Issuer Free Writing Prospectus
Filed pursuant to Rule 433
Registration No. 333-138144
October 30, 2006
     Canadian Solar Inc., or Canadian Solar, has filed a registration statement on Form F-1 (including a prospectus) with the SEC for the offering to which this free writing prospectus relates. Before you invest, you should read the prospectus in that registration statement and other documents Canadian Solar has filed with the SEC for more complete information about Canadian Solar and this offering. You may get these documents and other documents Canadian Solar has filed for free by visiting EDGAR on the SEC web site at www.sec.gov. Alternatively, Canadian Solar, any underwriter or any dealer participating in the offering will arrange to send you the prospectus if you request it by calling toll-free 1-800-503-4611 (Deutsche Bank Securities) or 1-888-603-5847 (Lehman Brothers).
     On October 30, 2006, Canadian Solar will amend the “Recent Developments” section of the prospectus to include certain financial information which has been derived from its unaudited consolidated financial statements for the three months ended September 30, 2006. The unaudited consolidated financial information has been prepared on the same basis as Canadian Solar’s audited consolidated financial statements contained elsewhere in the prospectus. Previously, pending the completion of the review of the financial statements for the three months ended September 30, 2006, Canadian Solar had provided in the prospectus an estimate of its preliminary unaudited financial results for the three months ended September 30, 2006, which were neither audited nor reviewed.
Recent Developments section, as amended in its entirety:
RECENT DEVELOPMENTS
     The following presents certain financial information which has been derived from our unaudited consolidated financial statements for the three months ended September 30, 2006. You should read the following in conjunction with our audited consolidated financial statements and related notes contained elsewhere in this prospectus. We have prepared the unaudited consolidated financial information on the same basis as our audited consolidated financial statements.
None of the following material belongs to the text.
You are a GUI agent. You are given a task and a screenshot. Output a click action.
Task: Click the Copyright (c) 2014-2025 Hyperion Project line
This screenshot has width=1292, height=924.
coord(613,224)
The unaudited consolidated financial information includes all adjustments, consisting only of normal recurring adjustments, that we consider necessary for a fair presentation of our financial position and operating results for the period presented.
     For the three months ended September 30, 2006:
    net revenues were $17.8 million;
 
    cost of revenues were $13.0 million;
 
    gross profit was $4.8 million;
 
    total operating expenses were $4.0 million;
 
    share-based compensation expenses for options and restricted shares granted to our personnel were included in our cost of revenues and operating expenses

 


 

      as follows: $72,499, $0.9 million, $1.9 million and $38,042 for cost of revenues, selling expenses, general and administrative expenses and research and development expenses, respectively;
    income tax expense was $312,997;
 
    net income was $238,722; and
 
    earnings per share (basic and diluted) were $0.011 with 20,970,000 common shares used in the calculation.
     Net revenues for the three months ended September 30, 2006 increased 3.2% from the prior quarter ended June 30, 2006 and 292.9% from the quarter ended September 30, 2005. We achieved these results following a strong quarter ended June 30, 2006, in which net revenues increased 96.2% from the prior quarter ended March 31, 2006.